4. Use the DocuShare administration provider pages to enable LDAP as both the security and directory service for all external domains
a. From Admin Home, click the [+] symbol next to Account Management.
b. Click the [+] symbol next to Providers
c. Click the Security Services link. The Security Services page displays.
d. Select LDAP to enable LDAP.
e. Click the Apply button.
f. Under Providers, on the left hand side of the page.
g. Click Directory Services link. The Directory Services page displays.
h. Select LDAP to enable LDAP
i. Click the Apply button.
5. Establish an association between specific DocuShare user account properties and LDAP account attributes
a. From Admin Home, click the [+] symbol next to LDAP Accounts
b. Click the Bind User link. The Bind User page displays.
c. In the First Name field, enter the attribute that LDAP uses for the first name of a user. Example: givenName
d. In t he Last Name field, enter the attribute that LDAP uses for the last name of a user. Example: sn
NOTE: The Last Name User Bind Attribute is a required field.
e. In the UserName field, enter the attribute that LDAP uses for the login name of a user. Example: sAMAccountName
NOTE: If there are more LDAP attributes, such as Email Address (mail:), enter those attributes in the appropriate fields.
f. Click the Apply button.
6. Establish an Association between specific DocuShare Group account properties and LDAP account attributes
a. From Admin Home, click LDAP Accounts
b. Click the Bind Group link. The Bind Group page displays.
c. In the Title field, enter the attribute that LDAP uses for the Title. (This field is required) Example: cn
d. In the Description field, enter the attribute that LDAP uses for Description. Example: description
e. In the Summary field, enter the attribute that LDAP uses for Summary. Example: info
NOTE: If there are more LDAP attributes, enter those attributes in the appropriate fields.
f. Click the Apply button.
7. Create an External Domain on your DocuShare site
NOTE: Each external domain represents a branch in the LDAP directory tree, and each branch contains a collection of DocuShare user and group accounts.
a.

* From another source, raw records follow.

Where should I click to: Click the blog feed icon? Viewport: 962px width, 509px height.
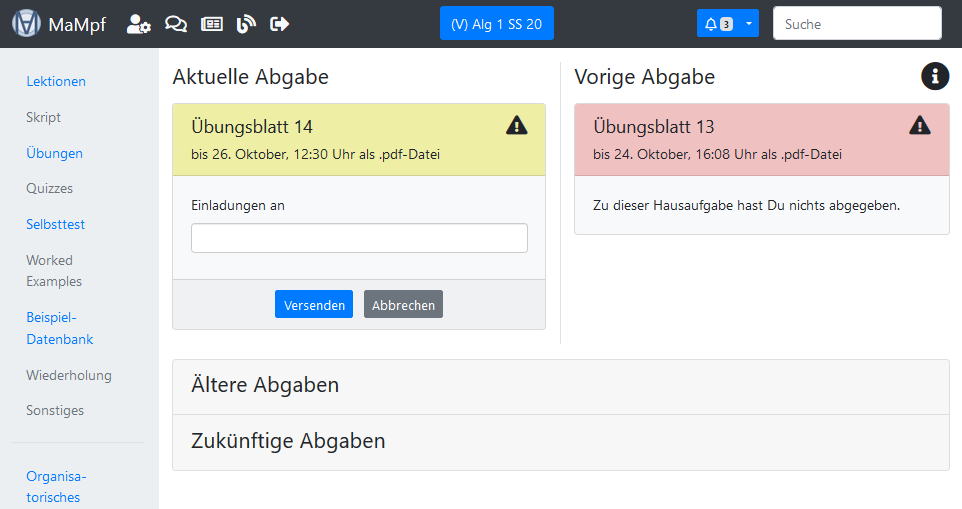pos(246,24)
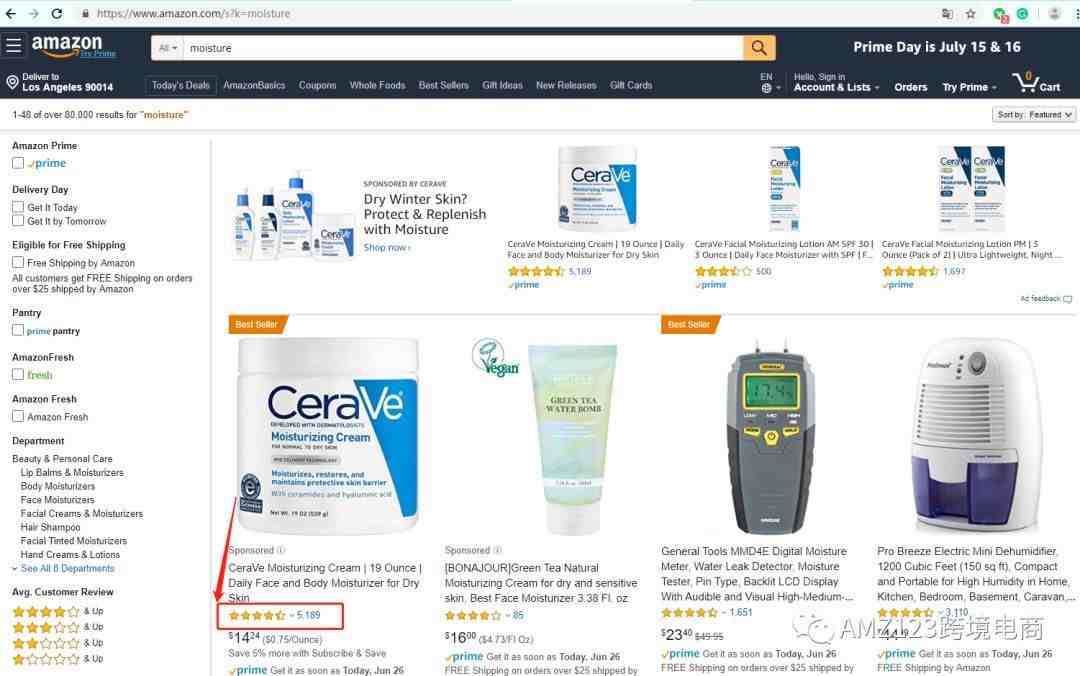Bookmark page with the star icon
1080x676 pixels.
point(970,13)
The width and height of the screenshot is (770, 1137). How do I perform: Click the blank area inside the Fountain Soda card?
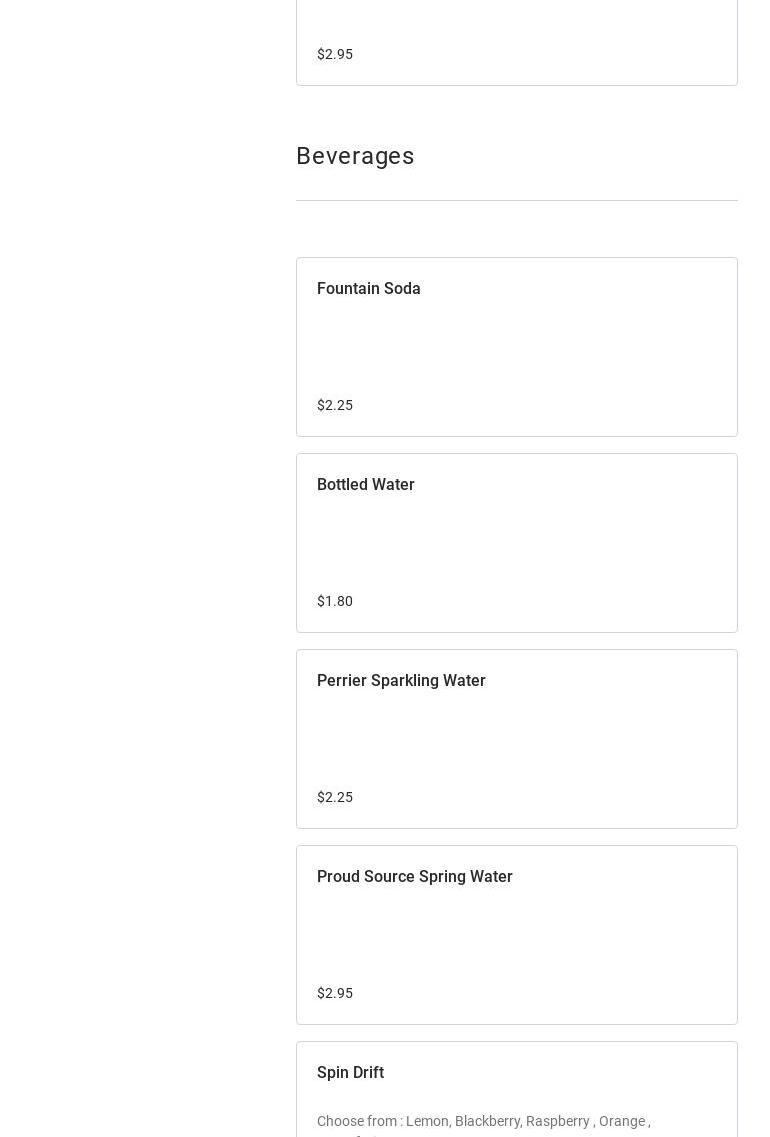516,346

From Admin Home, click the [+] symbol next to Account Management
b. Click the Domains link. The Domains page displays.
c. In the Domain Name field of the Add column, enter the name of the external domain as it exists on the LDAP server.
d. In the Authentication and Directory Services field, select LDAP, LDAP
e. In the Relative Authentication Locator field, enter one or more attribute pairs to define the path to the LDAP directory that contains the user and group accounts. Example: cn=users, dc=marketing, dc=californina, dc=acme, dc=com
f. In the Relative Directory Service Locator field, enter the same values as in the Relative Authentication Locator field.

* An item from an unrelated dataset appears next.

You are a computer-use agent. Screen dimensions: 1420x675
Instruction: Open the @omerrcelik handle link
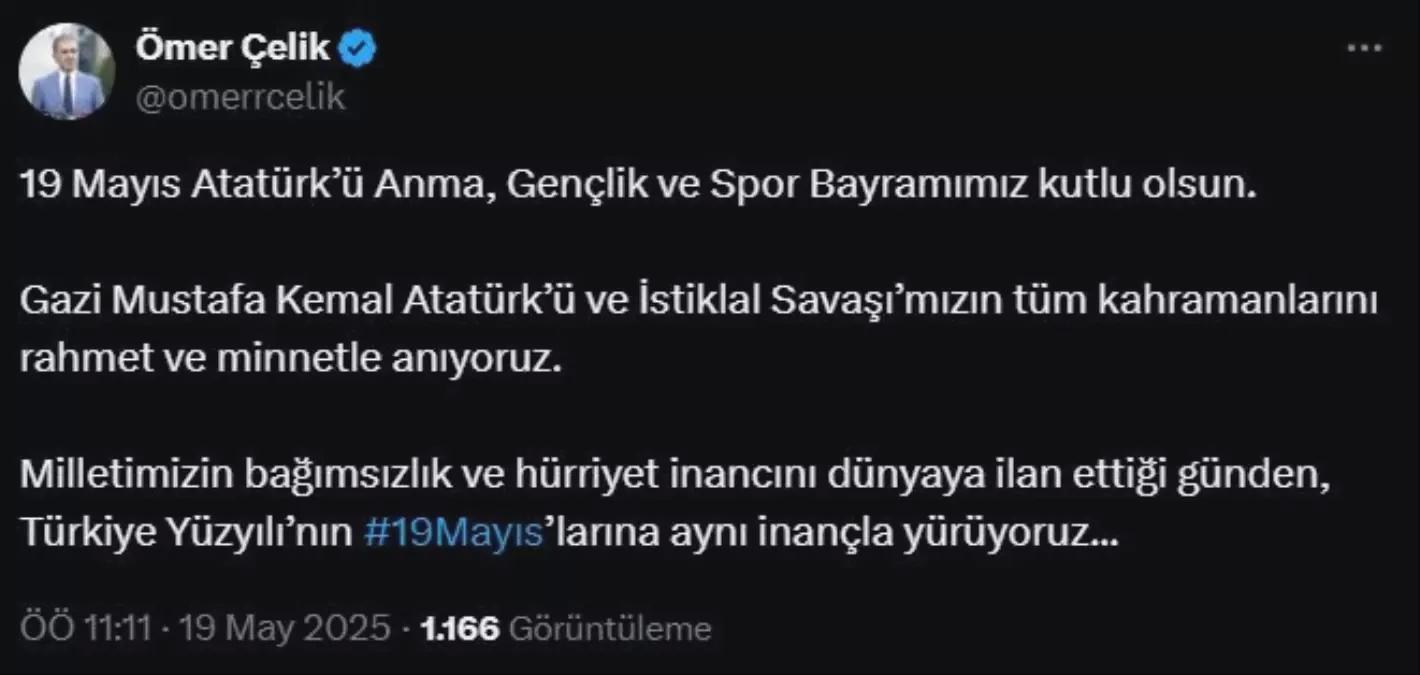(x=239, y=97)
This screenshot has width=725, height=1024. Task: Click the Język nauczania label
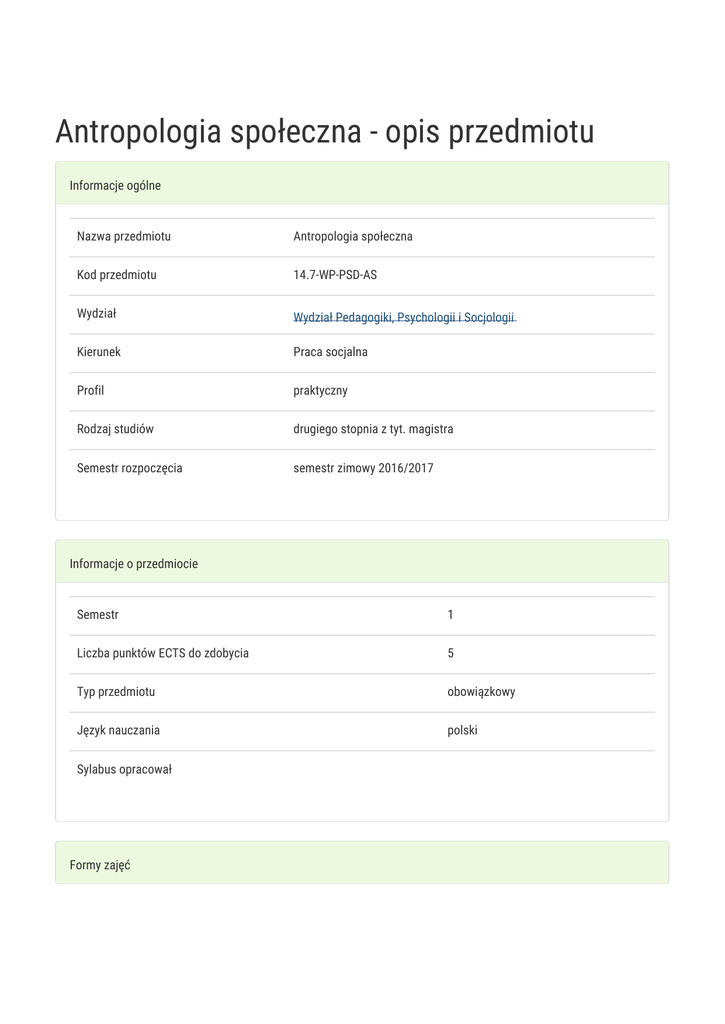click(x=118, y=729)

NOTE: if users are scattered all over the place, use the most common point dc=californina, dc=acme, dc=com and enable the subtree search functionality.
NOTE: The LDAP Server Info box is to be used when a separate ldap server is to be used that is not part of the current ldap configuration.
NOTE: DocuShare supports only LDAP for authentication and directory services, therefore the values of the two fields are the same.
g. Click Add to add this external domain to your local login menu.
NOTE: If you were to run List Users or List Groups on this domain, the domain would be empty. You will need to populate the new external domain with the user and group accounts. These accounts must already exist on the LDAP Server; you cannot use DocuShare to create new accounts on the LDAP server.